Last week, in a precedential decision, Israel’s Supreme Court ruled that the state had the power to revoke the citizenship of a person convicted of offences that amounted to “breach of loyalty”, even if the person would become stateless as a result and in violation of international law.

The decision deliberated on the case of Alaa Zayoud, a Palestinian who holds Israeli citizenship. In October 2015, Zayoud rammed his car into a bus station and stabbed three Israelis. In 2017, a year after his conviction, the minister of interior notified Zayoud of his intent to revoke his citizenship, in accordance with the Citizenship Law.

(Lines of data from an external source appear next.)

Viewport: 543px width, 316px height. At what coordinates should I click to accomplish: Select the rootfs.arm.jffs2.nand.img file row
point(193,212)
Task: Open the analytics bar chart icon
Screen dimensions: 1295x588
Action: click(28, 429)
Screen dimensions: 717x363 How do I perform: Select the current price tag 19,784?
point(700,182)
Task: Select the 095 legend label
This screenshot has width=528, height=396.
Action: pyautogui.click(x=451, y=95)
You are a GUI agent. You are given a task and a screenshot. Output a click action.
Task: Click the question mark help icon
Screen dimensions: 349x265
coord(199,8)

The administrative court in Haifa approved the decision. Zayoud appealed and the case ended up in the Supreme Court.

In its decision, the Supreme Court determined that: “No constitutional defect in the arrangement that allows the revocation of the citizenship of a person who committed an act that constitutes a breach of loyalty in the State of Israel, such as: an act of terrorism; an act of treason or serious espionage; or the acquisition of citizenship or the right of permanent residency in a hostile state or in hostile territory. 

“This is so, even if as a result of the revocation of his citizenship, the individual becomes stateless, provided that if the individual becomes stateless, the interior minister must grant him a status of permanent residence in Israel or another designated status.”

The importance of this decision cannot be overstated. Its implications are grave and will be seen in the near and far future. This decision has created a legal path for revoking the citizenship of the 48 Palestinians (also known as Palestinian citizens of Israel), a stepping-stone in Israel’s efforts to advance the ethnic cleansing and expulsion of Palestinians.

‘Terrorist intent’

On a practical level, the court has cleared the way for what would become the routine de-naturalization of Palestinians with Israeli citizenship, making them vulnerable to deportation, something Israel has long aspired to.

The decision to substitute citizenship with a so-called permanent residency status might enable individuals to continue to have access to some social services, but it strips them from the utmost protection that citizenship is designed to grant: the right to remain at home.

Israel knows that to make 48 Palestinians vulnerable to expulsion, it has first to revoke their citizenship. The court’s decision facilitates just that.

And it is Israel and its security services who define what constitutes a “breach of loyalty”, which according to the Citizenship Law creates the grounds for revoking citizenship. At the moment, Israel defines a “breach of loyalty” based on Israel’s Counter-Terrorism Law, which permits it to classify different offences as terrorist acts.

Israel routinely applies “terrorist intent” when it comes to Palestinians. For example, in the aftermath of May 2021’s Unity Intifada, Israel arrested thousands of Palestinians and filed indictments against hundreds of protesters, with 167 of them charged with terrorist offences, based on the Counter-Terrorism Law.

Following the Supreme Court’s recent decision, all of them face the threat of having their citizenship revoked. Palestinians know all too well what this could potentially mean: expulsion from their homeland. 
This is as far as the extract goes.